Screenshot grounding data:
-*-*-
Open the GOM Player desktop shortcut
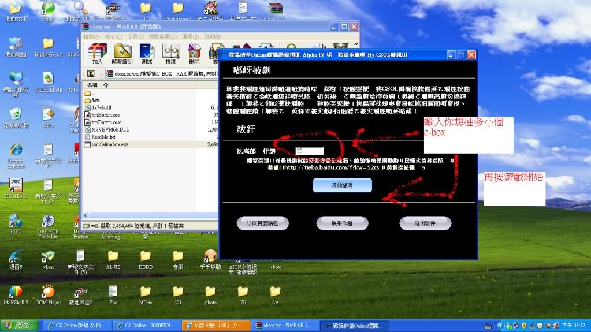591x332 pixels. coord(48,294)
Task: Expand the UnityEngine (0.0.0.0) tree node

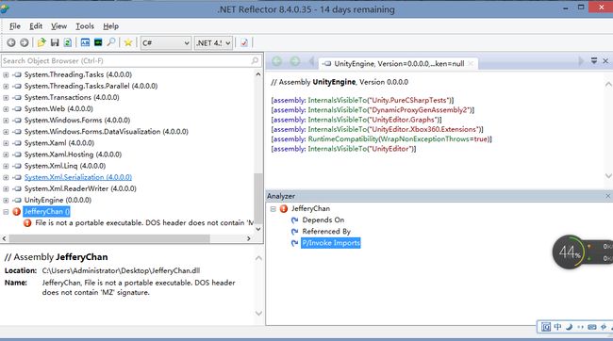Action: [x=6, y=200]
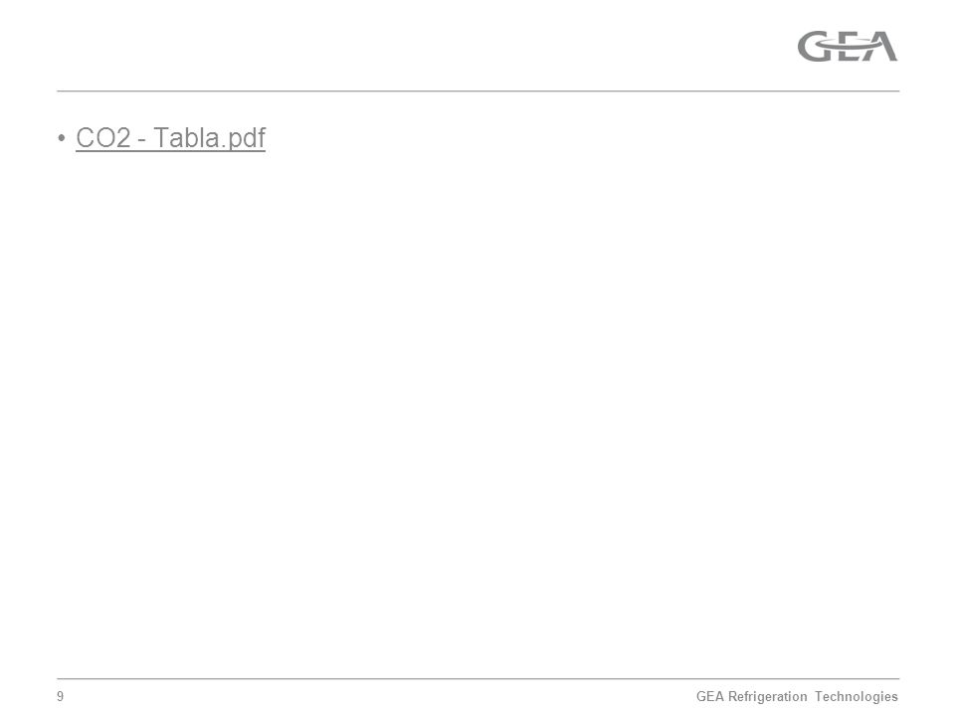Open the CO2 - Tabla.pdf link
The height and width of the screenshot is (716, 955).
tap(170, 137)
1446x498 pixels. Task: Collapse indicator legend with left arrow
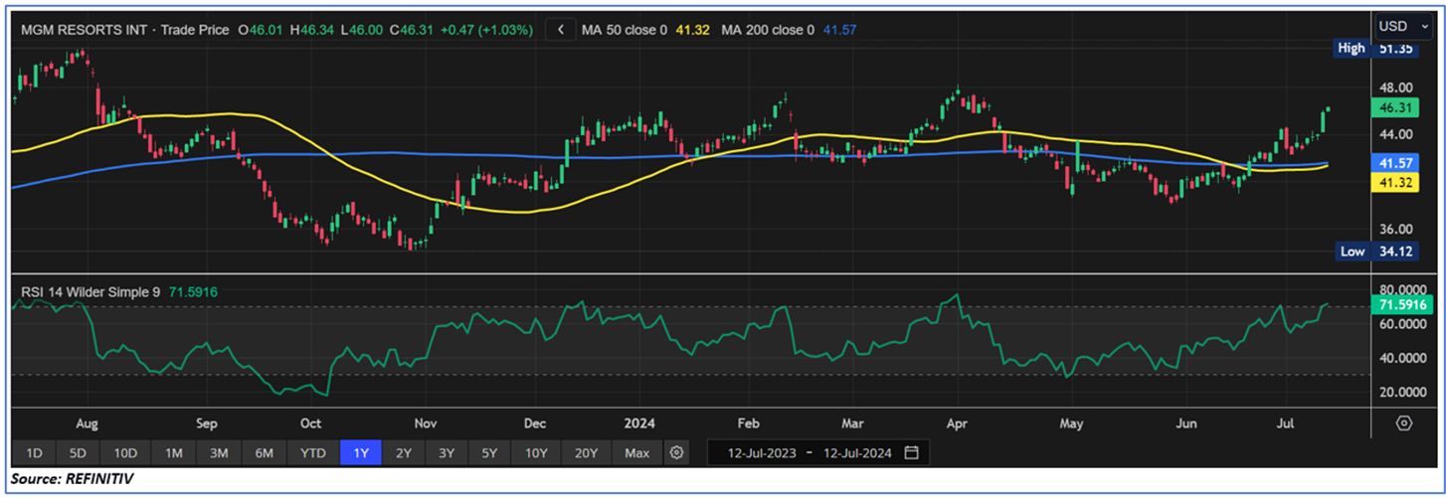tap(561, 30)
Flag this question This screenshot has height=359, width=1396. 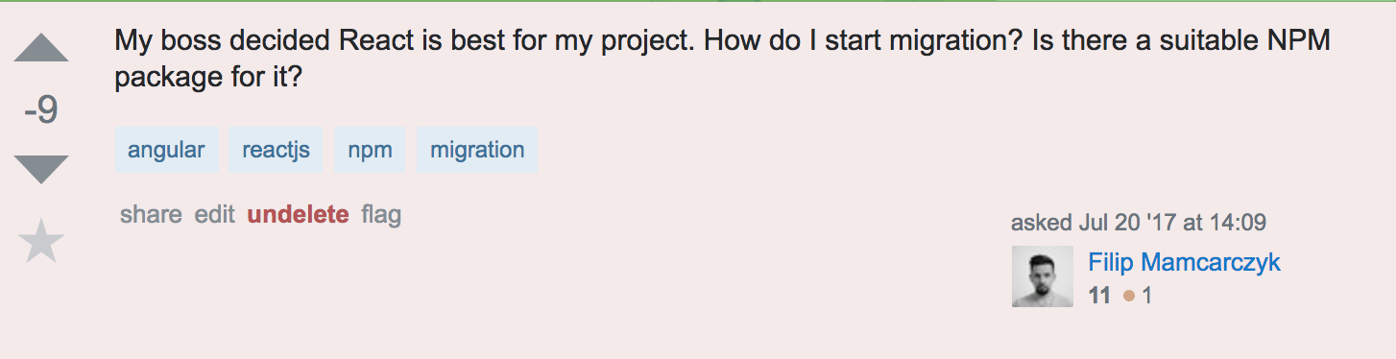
-*-*-
Copy every record exactly as written, leaving out the pictures.

RESPONSE AREA →
Open the GOM Player desktop shortcut
591x332 pixels. coord(48,294)
Task: Expand the UnityEngine (0.0.0.0) tree node

Action: [x=6, y=200]
Open the CO2 - Tabla.pdf link
The height and width of the screenshot is (716, 955).
tap(170, 137)
1446x498 pixels. Task: Collapse indicator legend with left arrow
tap(561, 30)
Flag this question This screenshot has height=359, width=1396. 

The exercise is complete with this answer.